Could you reproduce all the entries under this sentence exactly, leaving the images aside?

*** Material for this exercise ***

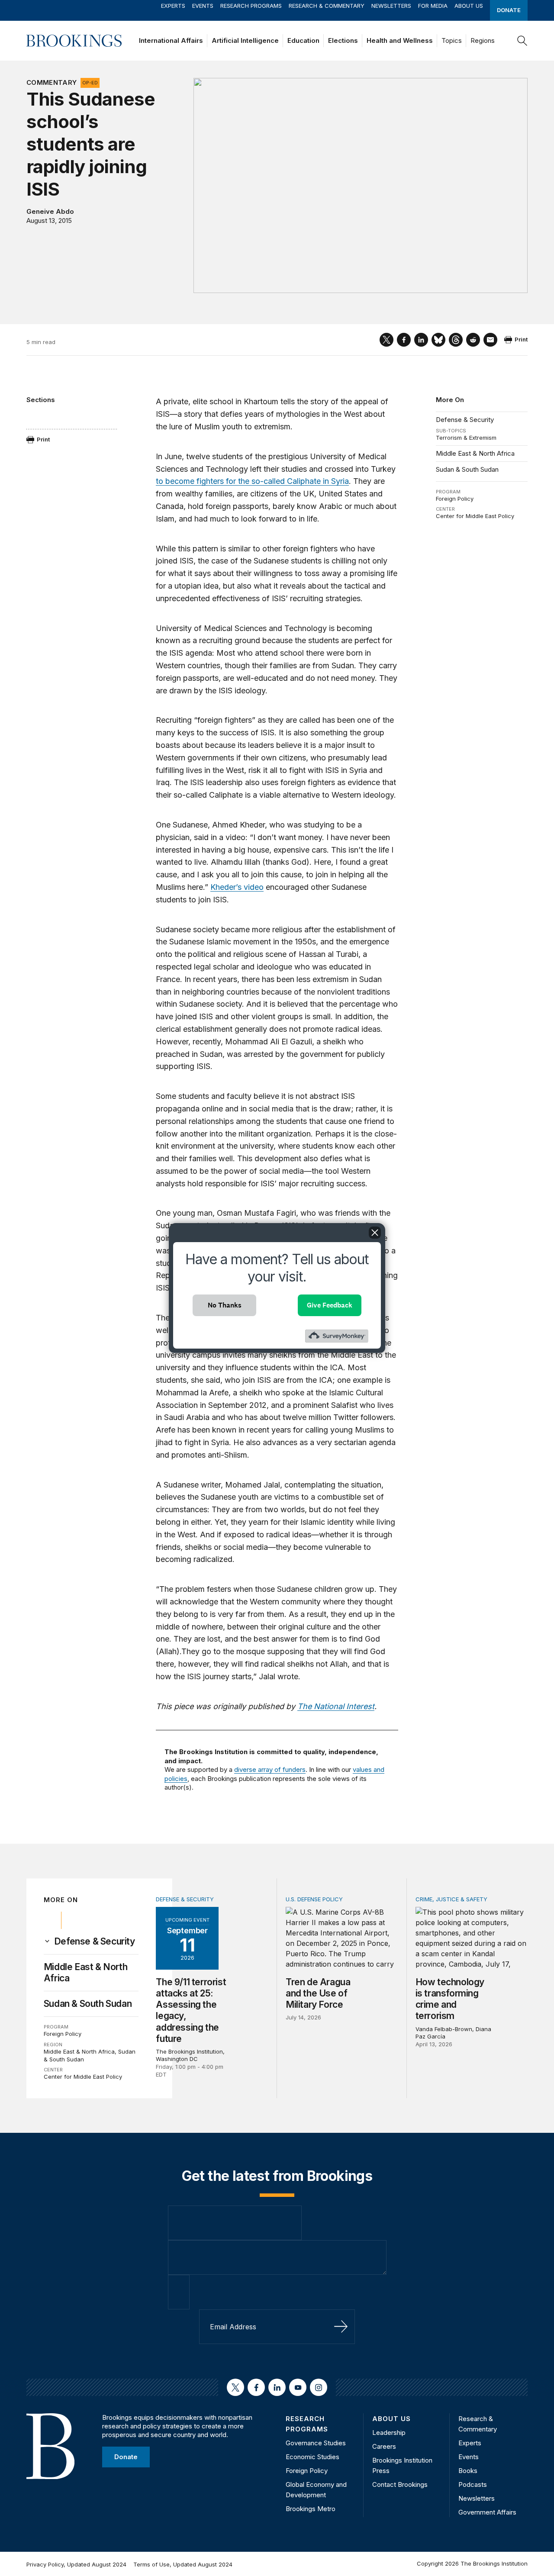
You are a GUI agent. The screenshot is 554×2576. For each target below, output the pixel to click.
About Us (468, 5)
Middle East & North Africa (475, 453)
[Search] (522, 40)
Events (202, 5)
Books (467, 2471)
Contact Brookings (400, 2484)
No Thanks (225, 1305)
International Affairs (171, 40)
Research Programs (251, 5)
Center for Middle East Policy (475, 515)
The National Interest (335, 1706)
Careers (384, 2446)
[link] (94, 1941)
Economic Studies (312, 2457)
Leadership (389, 2432)
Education (303, 40)
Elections (343, 40)
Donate (509, 9)
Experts (173, 5)
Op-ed (90, 83)
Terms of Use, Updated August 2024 (182, 2564)
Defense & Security (465, 419)
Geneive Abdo (50, 211)
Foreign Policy (454, 498)
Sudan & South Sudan (467, 469)
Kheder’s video (237, 887)
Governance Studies (316, 2443)
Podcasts (472, 2484)
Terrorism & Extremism (466, 437)
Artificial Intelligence (245, 40)
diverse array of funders (270, 1769)
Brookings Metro (310, 2509)
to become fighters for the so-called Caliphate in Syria (252, 481)
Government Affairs (487, 2512)
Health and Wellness (400, 40)
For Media (433, 5)
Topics (451, 40)
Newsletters (391, 5)
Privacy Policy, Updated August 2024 (76, 2564)
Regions (482, 40)
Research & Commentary (326, 5)
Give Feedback (329, 1305)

*** End of Material for this exercise ***

Expected answer:
You are a GUI agent. The screenshot is 554×2576. For each target below, output the pixel to click.
About Us (468, 5)
Middle East & North Africa (475, 453)
[Search] (522, 40)
Events (202, 5)
Books (467, 2471)
Contact Brookings (400, 2484)
No Thanks (225, 1305)
International Affairs (171, 40)
Research Programs (251, 5)
Center for Middle East Policy (475, 515)
The National Interest (335, 1706)
Careers (384, 2446)
[link] (94, 1941)
Economic Studies (312, 2457)
Leadership (389, 2432)
Education (303, 40)
Elections (343, 40)
Donate (509, 9)
Experts (173, 5)
Op-ed (90, 83)
Terms of Use, Updated August 2024 (182, 2564)
Defense & Security (465, 419)
Geneive Abdo (50, 211)
Foreign Policy (454, 498)
Sudan & South Sudan (467, 469)
Kheder’s video (237, 887)
Governance Studies (316, 2443)
Podcasts (472, 2484)
Terrorism & Extremism (466, 437)
Artificial Intelligence (245, 40)
diverse array of funders (270, 1769)
Brookings Metro (310, 2509)
to become fighters for the so-called Caliphate in Syria (252, 481)
Government Affairs (487, 2512)
Health and Wellness (400, 40)
For Media (433, 5)
Topics (451, 40)
Newsletters (391, 5)
Privacy Policy, Updated August 2024 (76, 2564)
Regions (482, 40)
Research & Commentary (326, 5)
Give Feedback (329, 1305)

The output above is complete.